── DATA UNDER STUDY
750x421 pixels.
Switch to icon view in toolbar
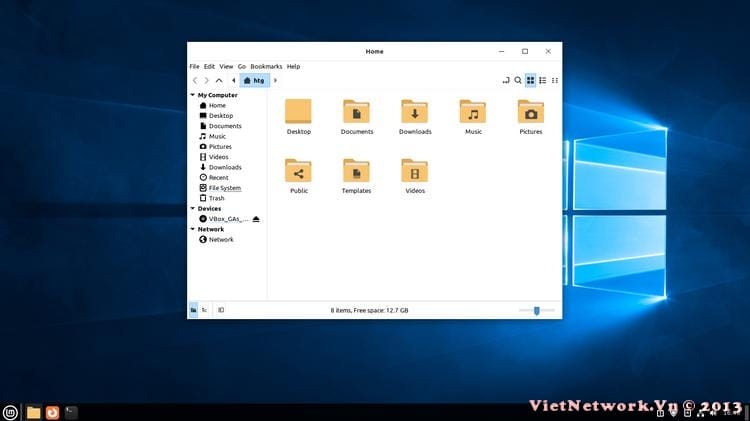click(531, 80)
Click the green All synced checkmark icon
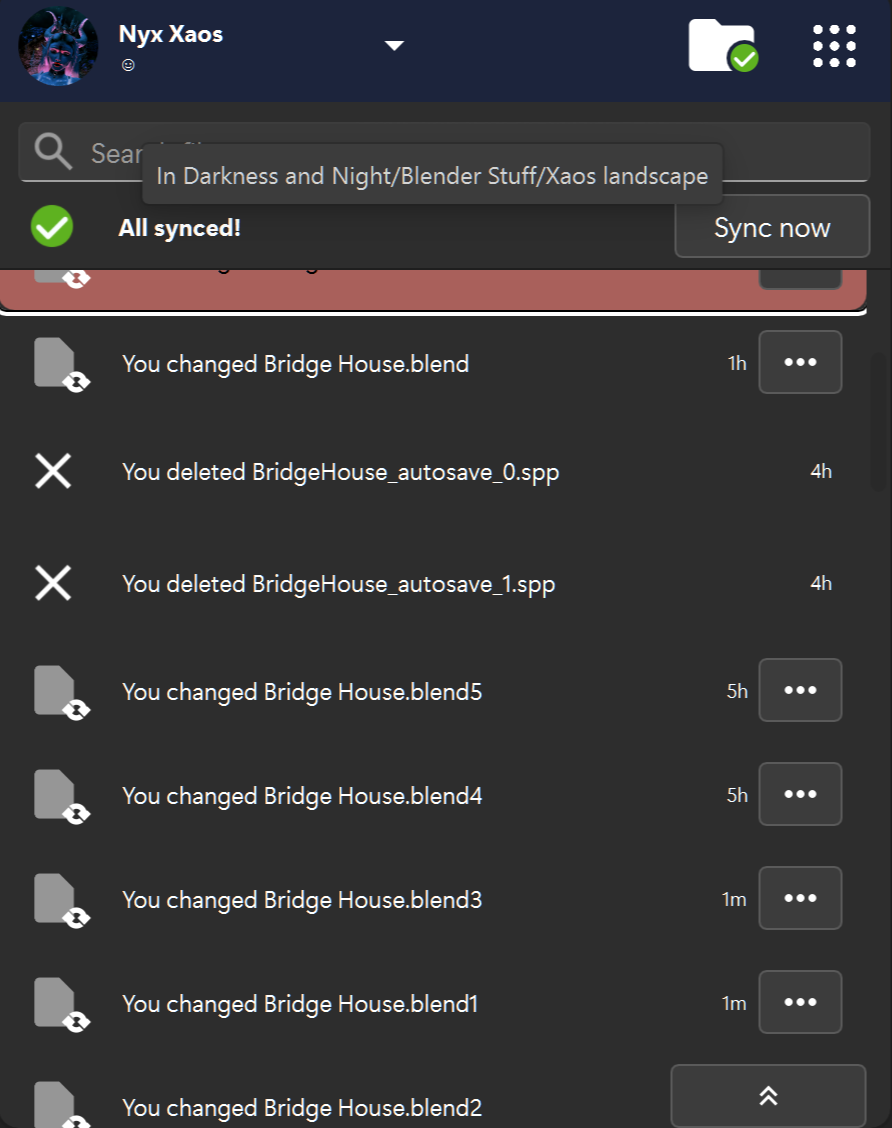This screenshot has width=892, height=1128. [52, 227]
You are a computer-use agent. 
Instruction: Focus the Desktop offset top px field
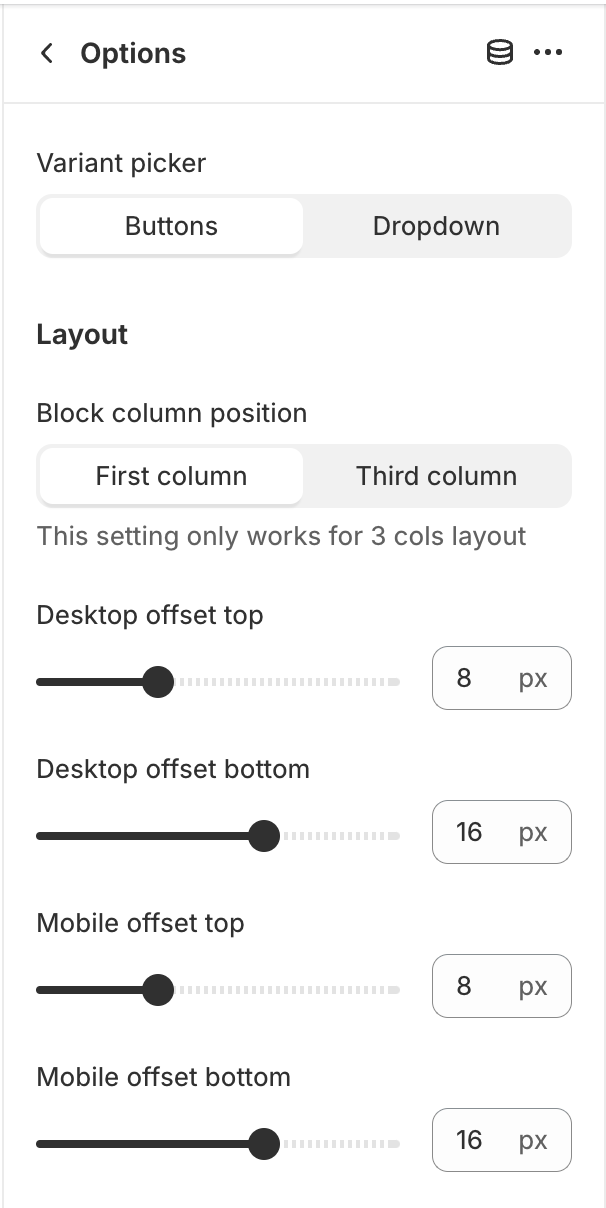[x=502, y=678]
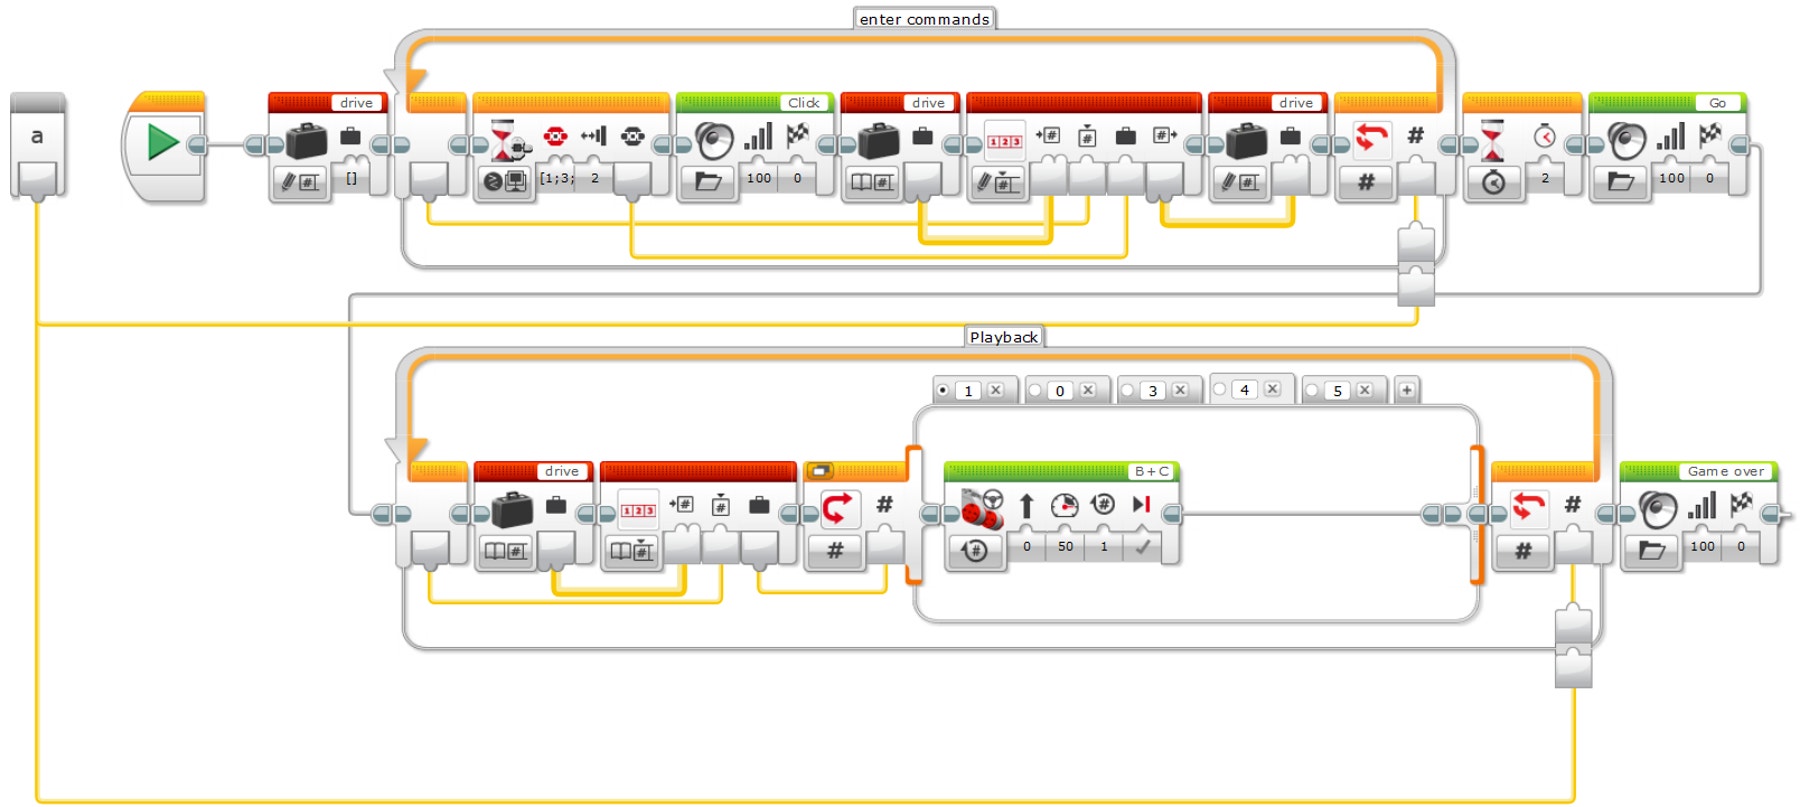Viewport: 1800px width, 807px height.
Task: Click the Brake at End checkmark parameter
Action: (x=1142, y=547)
────
> _THE PROBLEM_:
From the line with "Instruction: Focus the" to the final line of the records, inclusive, set down the lines exactly and add nothing; leave every picture out.

> _ANSWER TO THIS PROBLEM_:
Instruction: Focus the Desktop offset top px field
[x=502, y=678]
Viewport: 1800px width, 807px height.
Task: Click the Brake at End checkmark parameter
Action: (x=1142, y=547)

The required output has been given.